In many social work teams in England, supervision is provided by team managers or deputy team managers, and sometimes by senior social workers too. In policy terms, supervision fulfils a range of functions: accountability (of the worker), skills development, analysis and decision-making, and performance management (Department for Education, 2018). There is no one national model of supervision that teams are required to use, and various models or none may be implemented in different places (Webb, 2021). One of a limited number of UK observational studies of supervision suggests that many case discussions lack an overt structure, starting with a relatively lengthy case update by the worker, interspersed with clarifying questions from the supervisor, who will often then provide advice, information and guidance on what the supervisee should do next (Wilkins et al., 2016).

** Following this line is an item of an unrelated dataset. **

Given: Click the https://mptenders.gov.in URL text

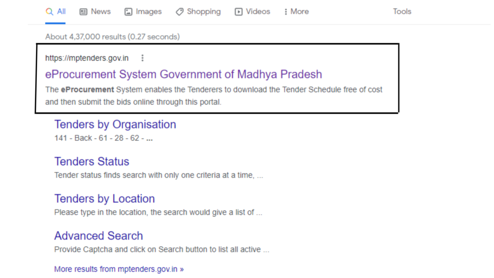Looking at the screenshot, I should [87, 58].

However, most of the research on supervision has not commonly focused on naturally occurring instances of interaction. This is surprising given that supervision is, at its heart, an interactional accomplishment achieved by two (or more) speakers taking turns to talk. CA has provided insights into interaction in institutional contexts such as how psychotherapists demonstrate empathy (Voutilaenen et al., 2019) or how social workers build up engagement with parents (Symonds, 2018). In this article, we use this approach to examine audio recordings of supervision case discussions to investigate how supervisors promote reflection through one recurrent practice, namely attempts by the supervisor to ‘cultivate multiple perspectives’ (Heffron et al., 2016). To identify concrete examples of this, we have specifically focused on attempts by the supervisor to elicit third person perspectives from the worker, to understand how supervisees are supported to achieve this one aspect of reflecting on their practice during supervision.

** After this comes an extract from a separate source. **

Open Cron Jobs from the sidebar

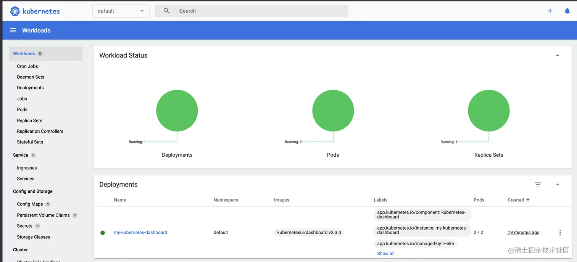point(27,66)
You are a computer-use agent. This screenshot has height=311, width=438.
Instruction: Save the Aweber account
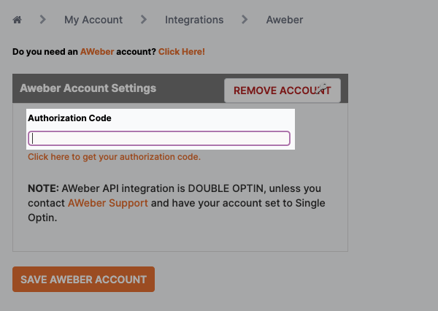click(x=83, y=279)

Being asked to take a stance in social work supervision
As is common in institutional interactions, supervisors routinely lead the direction of the interaction by asking questions of the worker (Hayano, 2012). Asking a question treats the other person as having the right to, or epistemic authority over, knowledge about their own points of view, thoughts, feelings and experiences (Kärkkäinen, 2006; Pomerantz, 1980). This is evident in supervision meetings when social workers are asked to give their professional opinion on casework-related matters. By making decisions about how to present these perspectives, social workers will draw on the evidence available to them but are also unavoidably required to take a ‘stance’. Our use of stance here refers to how people are not just describing or reporting information within the interaction, but are also ‘simultaneously evaluating objects, position[ing] subjects and aligning with other subjects’ (Du Bois, 2007: 163).

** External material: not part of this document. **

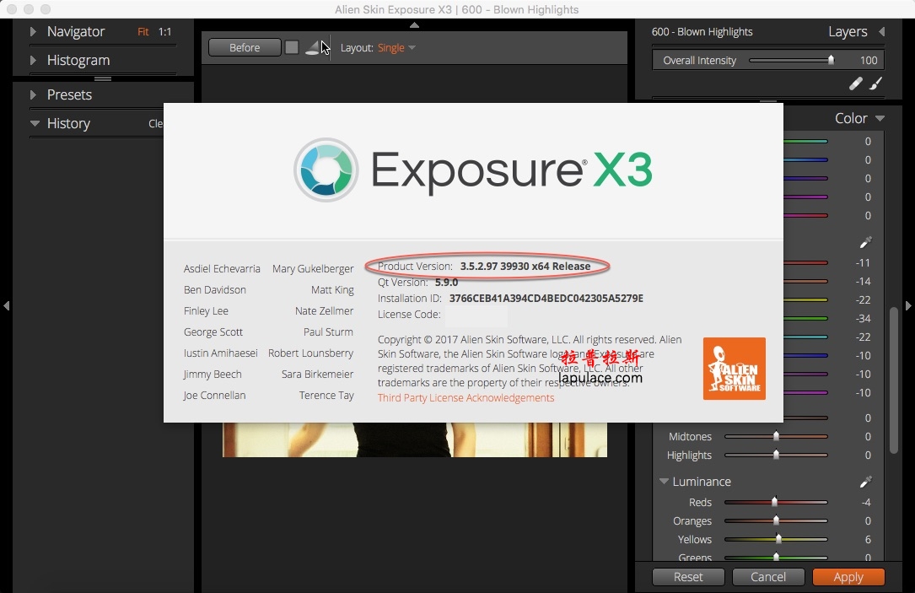Click the Apply button
915x593 pixels.
coord(848,577)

One might expect social workers to be asked for their own perspectives in supervision case discussions. However, as noted above, one of the key aspects of reflection is the consideration of different and multiple perspectives, including from different people (such as family members) (Heffron et al., 2016). Taking a stance on what someone else may think or feel can be a tricky interactional goal (Webb et al., 2018), due in no small part to the speaker’s relative lack of knowledge regarding what is in another person’s mind, and the dubious social rights they have to speak for someone else. Social workers may have access to things they have seen, or what family members have said, yet cannot claim access to their inner worlds, upon which they may be asked to speculate in supervision meetings. The essence of who knows what, and who has the right to describe it, is the cornerstone of epistemic research in CA (Gardner, 2007; Heritage, 2012a). In expressing knowledge which ‘belongs’ to someone else, people may or may not have primary access to this (for example, because they have or have not been told directly by the other person) and are therefore accountable in the interaction for their stance in relation to this (Heritage, 2012a). The way that social workers adopt a stance in supervision, and the questions that precede them doing so, have implications for the way that the supervisor and supervisee navigate their way together through the case discussion.
Methodology and data collection
The empirical basis for the analysis is 12 audio recordings of supervision case discussions between supervisors and social workers, collected as part of a wider study of supervision (Wilkins et al., 2020). The recordings were collected between January and September 2019, from the same child protection team in one local authority in England. Supervisors were provided with digital Dictaphones and asked to record themselves in supervision meetings. The individual discussions were selected by the supervisor and social worker together, and only then recorded with parental consent. The supervisors were not implementing any specific model of supervision. Ethical approval for the study, and for secondary analysis of these data, was granted by Cardiff University (School of Social Sciences ethics committee) in May 2017 (SREC/2765).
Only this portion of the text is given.